**RECORDS SUPPLIED**

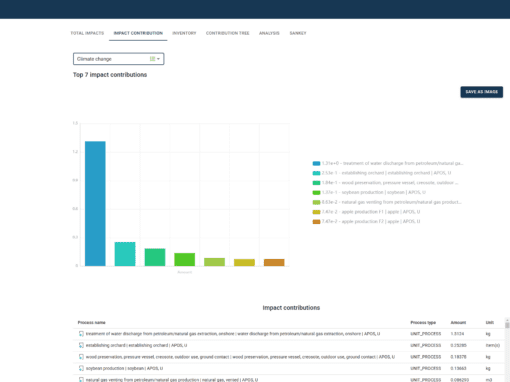Click the tall blue bar in the chart

tap(95, 204)
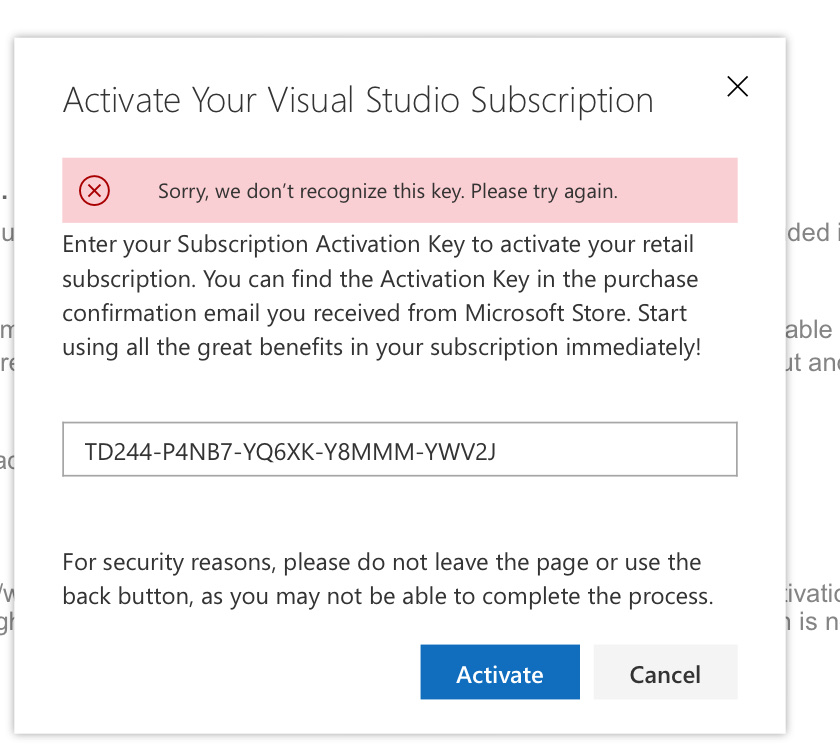Click the text box containing the product key
Screen dimensions: 840x754
(x=399, y=449)
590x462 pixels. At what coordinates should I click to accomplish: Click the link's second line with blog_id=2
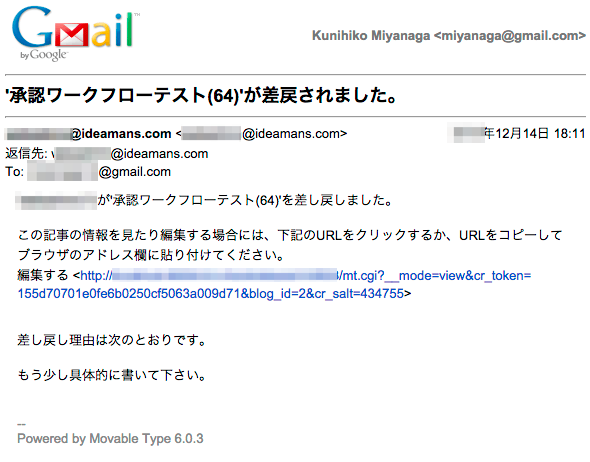(x=211, y=293)
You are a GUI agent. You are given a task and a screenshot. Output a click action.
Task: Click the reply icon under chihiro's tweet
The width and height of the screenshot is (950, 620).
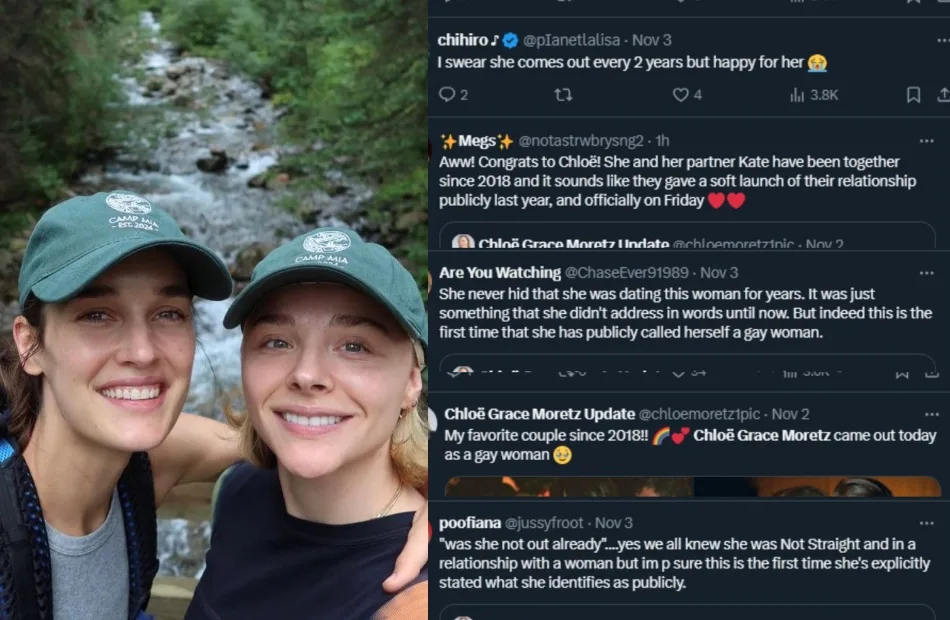(x=447, y=95)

**EXERCISE GOAL**
Here the lines from the one containing "590x462 pixels. At" through the end of the material are to be copied exactly, with the pictures omitted.

**TASK OUTPUT**
590x462 pixels. At what coordinates should I click to accomplish: Click the link's second line with blog_id=2
(x=211, y=293)
You are a GUI agent. You are given a task and a screenshot. Output a click action.
Task: Click the reply icon under chihiro's tweet
The width and height of the screenshot is (950, 620).
(x=447, y=95)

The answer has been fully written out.